### Challenges
1/ List every specific kind of animal that the news article below names as having been found dead or mutilated.
2/ According to the news article below, what reason did the humane society give for refusing to release documents in response to the freedom of information request?

### Passage shown
Early tips of adopted pets being mutilated
Arntfield said he first received tips through his website about someone adopting animals from the humane society and conducting "barbaric and disgusting rituals involving mutilation."
His team of researchers contacted the society and asked for records by filing a freedom of information request. The humane society refused to release any documents, saying the charitable organization does not fall under the provincial legislation.
But the steady trickle of tips about animal torture continued.
"Some people were made aware of our inquiries … and soon started forwarding me photos … of other mutilated animals," he said.
One of those photos were of at least seven mallards with snapped necks and beaks, and placed in what Arntfield calls an "odd" and "no doubt intentional" pattern.
Arntfield said there should have been an investigation when two mutilated coyotes were discovered in a sexual position along the Thames River bank on campus at Western University.
The incident was reported to campus police, who contacted the Ontario Ministry of Natural Resources. Ministry officers removed the dead animals, Artnfield explained, but the police were not contacted.
Judy Foster, executive director of the London Humane Society, which is an OSPCA affiliate, has been investigating the mutilation incidents as they learn about them.
She said the humane society reached out to the Ministry of Natural Resources as soon as they learned about the coyotes.
Because the humane society had never seen this type of killing before, they lacked the experience to know whether the early incidents of animal mutilation warranted a major reaction, Foster told CBC News.
"Honestly we have been so fearful about ringing the alarm bells inappropriately. You don't want people to be scared for no reason," she said. "Maybe it's a sense of disbelief, it's hard to believe this is happening."
The condition of some of the remains also made it difficult to determine what had actually killed them.
"In two of the situations London police were contacted first, so I would say the police have also been involved," she said.
Police launch investigation
London police launched an investigation into all the killings this week. Spokeswoman Const. Sandasha Bough confirmed that previously police had only received reports of two killings — the two coyotes from 2015 and the latest skinned and beheaded dog.
"As of right now, we have assigned an officer to this file and we're going to be looking into it further," she told CBC News. "We only knew about the two cases. We need to look into those other cases."
Arntfield said similar incidents in the U.S. would be flagged and investigated right away because people exhibiting this type of behaviour tend to escalate to more violent crime — often toward people.
"It's sort of a dress rehearsal for other semi-sexual or violently sexual acts committed against, either other species or humans," he said. "Law enforcement in the U.S. is required to report these incidents to the FBI … knowing full well that it serves as a distant early warning for more serious offences."
While the coyotes were placed in a sexual position, the other dead animals have been found placed in specific patterns, like circles or semicircles, said Arntfield.
"A lot of organization and thought have gone into these," he said. "Someone has taken the time to elaborately pose these animals."
Killer likely acting alone
Arntfield suggests the killings are being done by one person, likely a male, based on the data and profiles of similar cases.
"It would border on statistical impossibility that two or more people in the city the size of London would find each other with a shared paraphilic interest in this and would agree to carry these out," he said.
Foster said she is deeply disturbed by all of the acts of animal mutilation. She sees the move from wildlife to domestic animals as an example of escalation.
"They're arranged as if they're being set up for people to find," Foster said. "Without exception the animals are being left in places where they're going to be found and going to be found very easily."
Arntfield also says the killings are becoming more gruesome and elaborate.
"'But when [the animals] keep showing up — new species, increasingly elaborate designs, increasingly severe mutilations — there's no doubt this person is escalating."

### Collected material
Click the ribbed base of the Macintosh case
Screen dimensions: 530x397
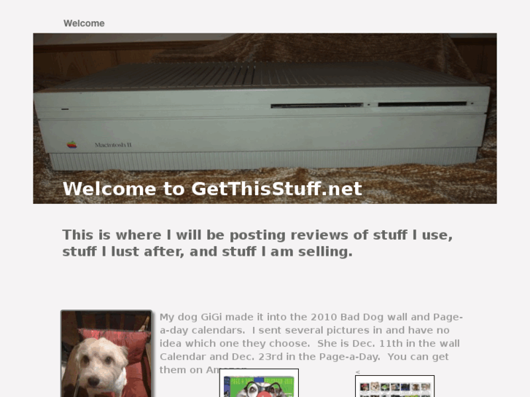264,160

### Answers
1/ Mallards, coyotes, and a dog.

2/ It said the charitable organization does not fall under the provincial legislation.